■ 网页正文 ■
────────────────

我们知道,笼罩在大师光环下的女人,一生都可能是暗淡的或默默无闻的。她们躲在大师伟岸的身后,她们的姿容和才华,几乎遮蔽在自己所爱男人耀眼的光环里。如果这些女人只想成为一个成功男人后面的女人,如果这些女人心甘情愿的成为男人激情燃烧的对象或获取灵感的尤物,那么就没有故事可言了。因为我们知道,站在雕塑大师毕加索身后那位容貌出众、才华横溢的费尔南德,她不甘落寞,却始终无法逃出大师身躯投下的那片爱影,最后竟然凄凉的死在一所精神病医院里。
但是,人生总会有意外的惊喜或选择。即使说,尽管众多的才女被大师的身影或名声所吞没,但依然有极个别幸运而赋有才情的女人,脱离了那个习以为常的生活逻辑。这样不被所爱男人神圣光环所遮蔽的女人,必须同时具备两个条件:一是她的美貌和才情相当了得,二是在共同的情感生活中,能够始终保持人格和经济上的独立。可以说这两个条件缺一不可,否则这个多才多情的女人,就只能成为大师的附庸、陪衬和影子了,她就很难出现在生活的前台,出现在鲜花掌声之中,让我们尽情的领略她非凡出众的才华。
于是我们记住了法国巴黎作家波伏娃的芳名,我们没有事由不记住这个非凡的名字,因为这个名字是和震憾世界文坛《第二性》一书联系在一起的。在这本书没有问世之前,我们甚至可以鄙夷的说:波伏娃?她算老几?不就是萨特的情人吗?在这本书风磨靡世界后,大师萨特的名声就无法遮蔽站在他身旁的那个女人了。虽然波伏娃没有盖过萨特大师,但两个人几乎平起平坐不分先后。我们提起波伏娃就会提起萨特,提起萨特就会不由自主的提及那个千娇百媚、卓尔不群的波伏娃。因为他们共同给法兰西文学的天空增添了亮丽的光彩。

────────────────

■ 数据摘录 ■
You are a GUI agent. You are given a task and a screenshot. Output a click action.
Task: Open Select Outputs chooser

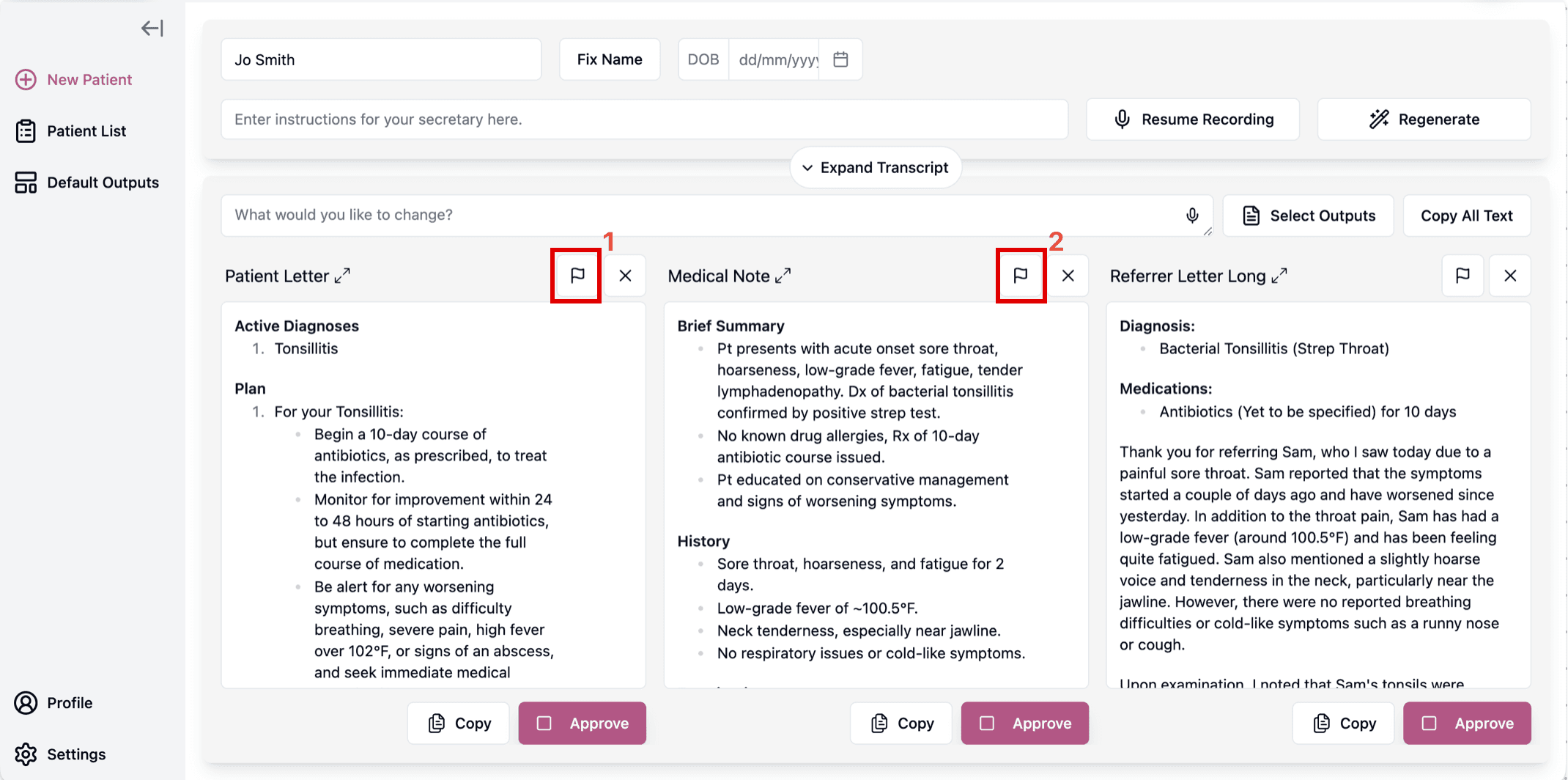(x=1309, y=216)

────────────────

■ 练习任务 ■
1 > 按照这篇谈大师身后女性的文章,女人要不被所爱男人的光环遮蔽,必须同时具备哪两个条件?
2 > 请接着这篇谈大师身后女性的文章的末句续写下去。

■ 逐题答案 ■
1 > 一是美貌和才情相当了得,二是在共同的情感生活中能够始终保持人格和经济上的独立。

2 >
那么,是不是萨特造就了波伏娃一世的芳名呢?这很难说,因为并不是跟大师生活在一起的女人,都可以这么幸运,都可以名正言顺的成为响当当的名女人。不是这样的,在文学艺术史中,这样触目惊心的例子实在太多了,多得让我们对站在大师身后默默无闻的女人扼婉叹息。但波伏娃倒是一个例外,这当然同她独立的觉醒的女性意识密切相关,否则我们可能就不知道非凡的波伏娃了。我们知道,波伏娃和文学大师萨特同居了五十多年,从这一点可以看出她的个性,她不想让婚姻的枷锁束缚自由的空气、阳光和雨露。她并没有像众多平庸的女人那样,追求所谓的名份和默默奉献。当然波伏娃选择了同居,正是流氓文学大师所渴望的。因为萨特跟波伏娃一样,并不想走进婚姻,同一个女人朝夕相处一块慢慢变老,承担道义和法律上的责任或义务。事实上,萨特需要的是更多的自由奔放的青春女人,从而获得天才所需要的激情和灵感。就这样,两个个性极强才华同样出众的男人和女人,开始了他们不可思议漫长而甜蜜的同居生活。
毫无疑问,萨特当初是勾引了年轻貌美、情窦初开的波伏娃的。但是也不能排除她主动抛媚眼和投怀送抱的可能,因为萨特的名声太响了,因为萨特太富有了,作为一个声名显赫的成功人士和社会名流,他身边不会缺乏热烈追逐的香艳无比的年轻女人。如果真是这样,上帝呀,你就原谅和赦免波伏娃的罪吧,因为她虔诚的崇拜这个男人,因为她对这个男人闪亮的光环所击中,所以她别无选择的爱上了大师萨特。但是,虽然波伏娃委身于这个功成名就的男人,但她的人格和思想却是独立的。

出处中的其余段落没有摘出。